2. The austenitic stainless alloy according to claim 1, wherein the content of Si is less than 0.5 wt %.

3. The austenitic stainless alloy according to claim 1, wherein the content of Si is from 0.1 to 0.3 wt %.

4. The austenitic stainless alloy according to claim 1, wherein the content of Cr is from 26 to 29 wt %.

5. The austenitic stainless alloy according to claim 1, wherein the content of Cr is more than 26 wt %.

6. The austenitic stainless alloy according to claim 1, wherein the content of Mo is from 6.3 to 6.8 wt %.

7. An object comprising the austenitic stainless alloy according to claim 1.

8. The object according to claim 7, wherein said object is a tube, a pipe, a bar, a wire, a plate, a sheet and/or a strip.

9. The austenitic stainless alloy according to claim 1, wherein the content of Ni is from 34 to 36 wt %.

10. The austenitic stainless alloy according to claim 1, wherein the content of Cr is from 26 to 28 wt %.

11. The austenitic stainless alloy according to claim 1, wherein the austenitic stainless alloy has a critical pitting temperature of 108° C. to 112.6° C.

12. The austenitic stainless alloy according to claim 1, wherein the austenitic stainless alloy has a tensile strength (R_m) of 739 mpa to 827 mpa.

13. The austenitic stainless alloy according to claim 1, wherein the austenitic stainless alloy has an elongation (A) of 56.3% to 66.8%.

14. The austenitic stainless alloy according to claim 1, wherein W is 0.1 to 3.0 and in combination with Mo such that (Mo+W/2) is 6.3 to 6.8.

15. The austenitic stainless alloy according to claim 1, wherein W is 2.9 to 3.0 and in combination with Mo such that (Mo+W/2) is 6.3 to 6.8.

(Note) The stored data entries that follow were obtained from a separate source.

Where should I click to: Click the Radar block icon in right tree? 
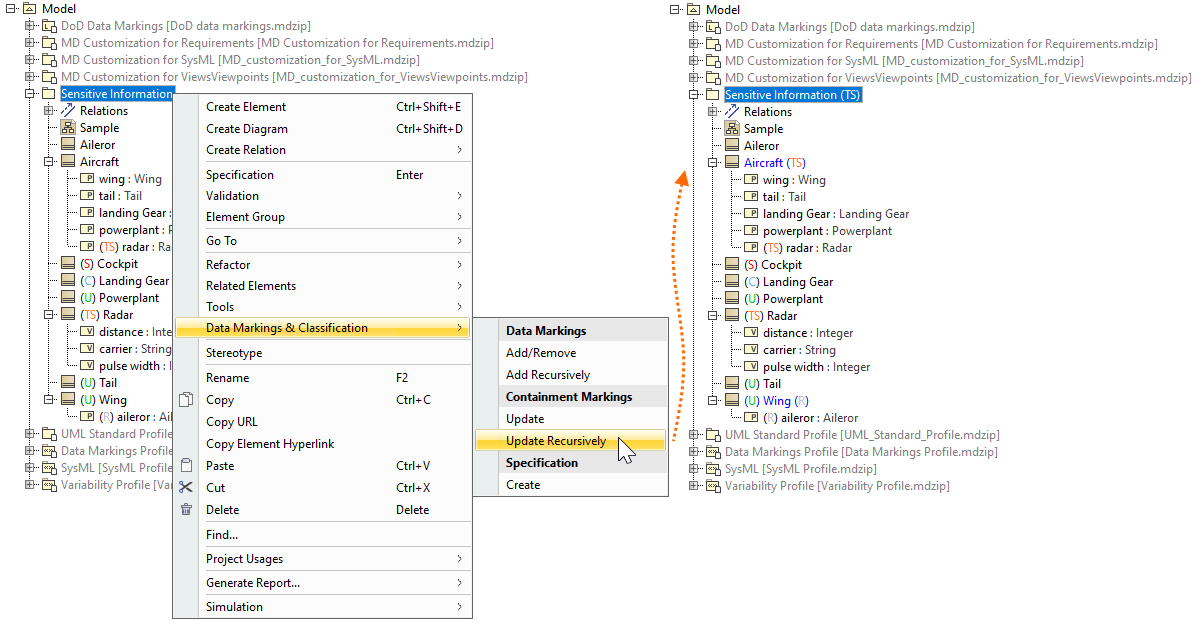[732, 316]
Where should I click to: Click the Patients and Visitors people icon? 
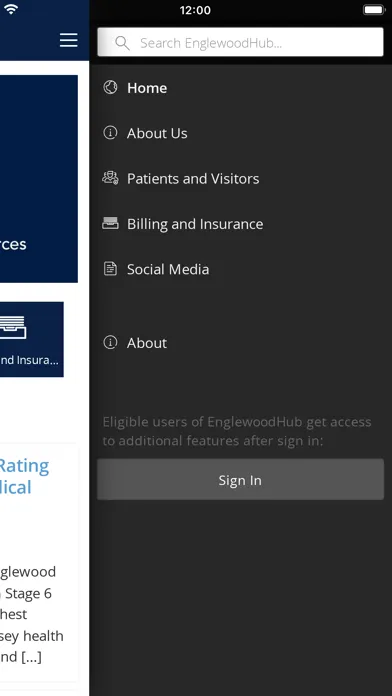pos(110,178)
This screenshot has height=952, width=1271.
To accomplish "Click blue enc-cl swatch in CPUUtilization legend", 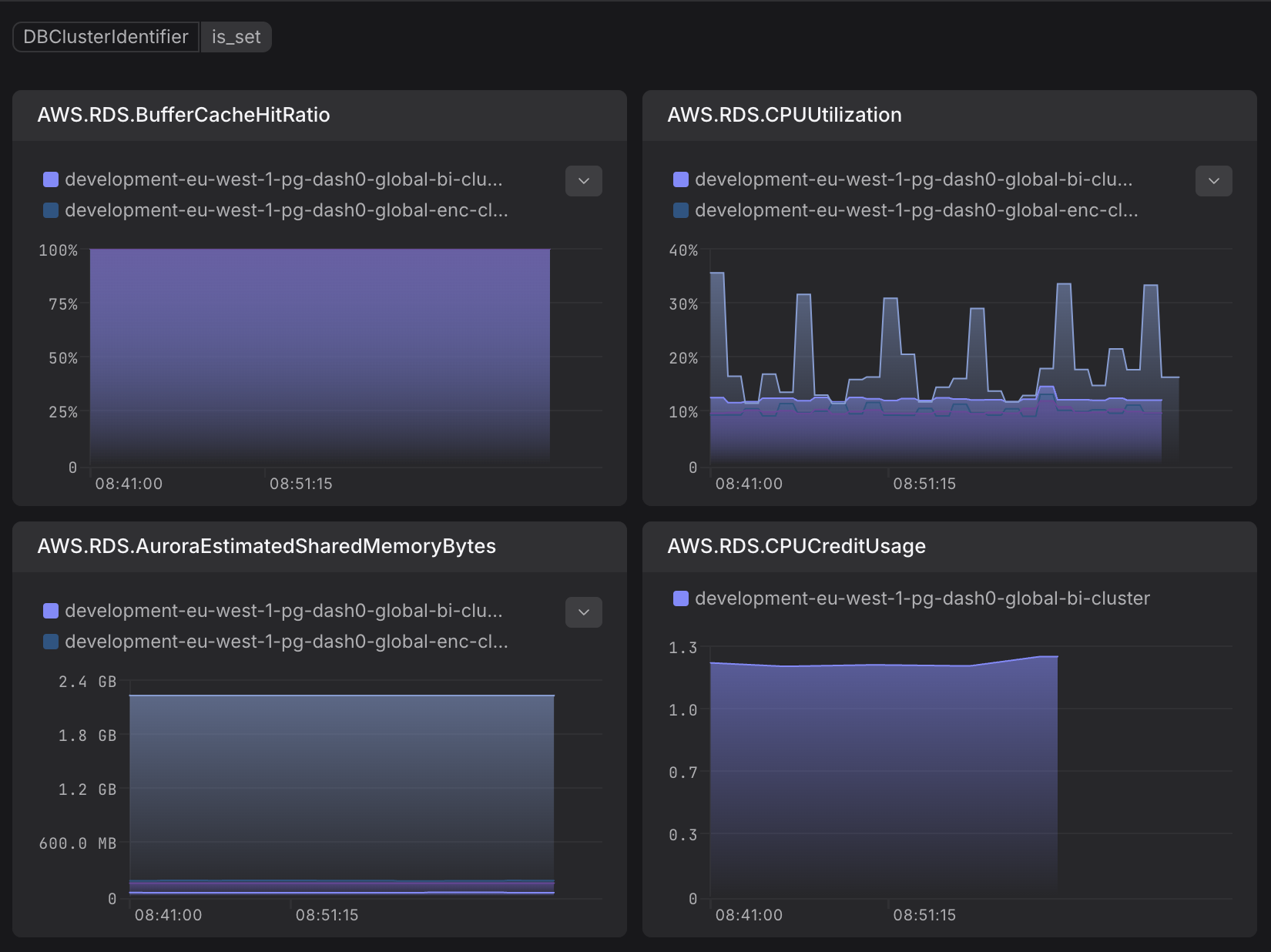I will click(x=681, y=210).
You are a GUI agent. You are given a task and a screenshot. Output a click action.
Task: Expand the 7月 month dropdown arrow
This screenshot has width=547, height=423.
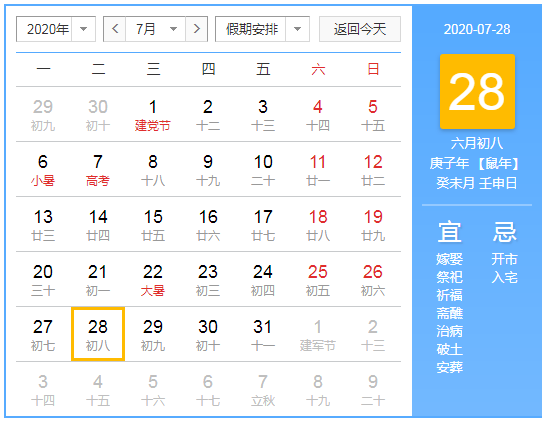pyautogui.click(x=173, y=29)
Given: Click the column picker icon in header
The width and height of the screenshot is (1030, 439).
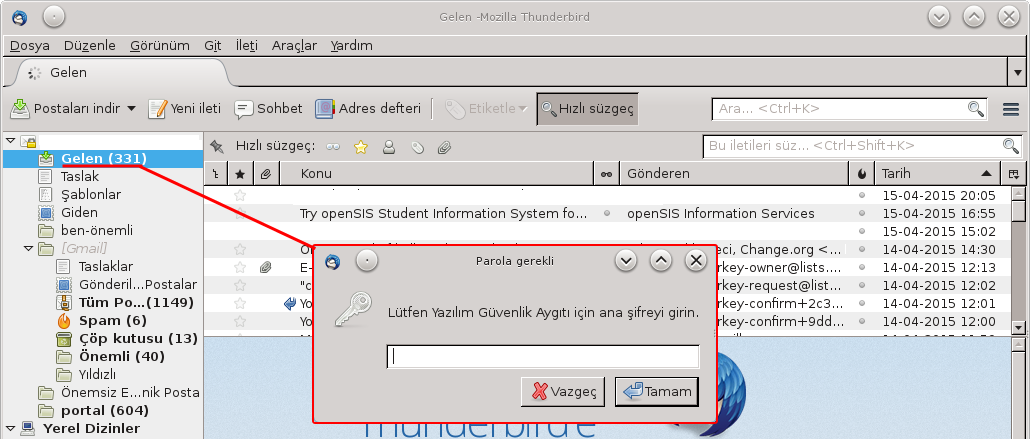Looking at the screenshot, I should (1015, 174).
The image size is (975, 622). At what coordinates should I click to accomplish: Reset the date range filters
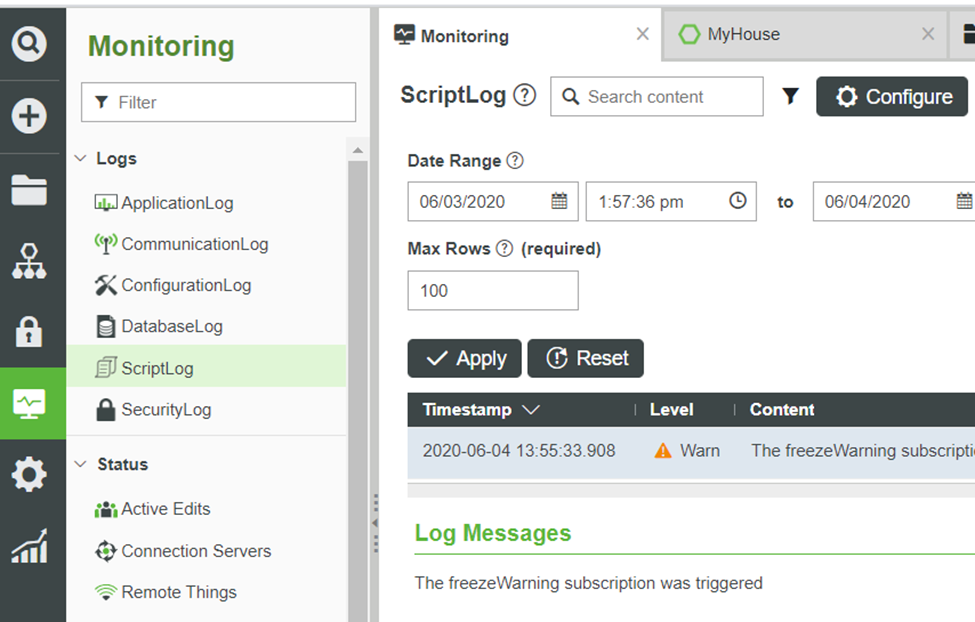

16. An austenitic stainless alloy consisting of in weight %:

C less than 0.03;

Si more than 0.1 to less than 1.0;

Mn 0.01 to 1.1;

Cr 26.0 to 30.0;

Ni 34.0 to 37.0;

W 2.9 to 3.0 and in combination with Mo such that (Mo+W/2) is 6.3 to 7.1;

N 0.25 to 0.36;

P less than or equal to 0.04;

S less than or equal to 0.03;

Cu 0.001 to 0.4;

one or more elements of the group of Al, V, Nb, Ti, O, Zr, Hf, Ta, Mg, Pb, Co, Bi, Ca, La, Ce, Y and B in a total content of less than or equal to 1.0; and

a balance of fe and unavoidable impurities.

17. The austenitic stainless alloy according to claim 16, wherein the austenitic stainless alloy has a yield strength (Rp_{0 2}) of 351 mpa to 427 mpa.

18. The austenitic stainless alloy according to claim 16, wherein the austenitic stainless alloy has a critical pitting temperature of 108° C. to 112.6° C., conducted per ASTM G150 with 3M MgCl₂ and ground sample.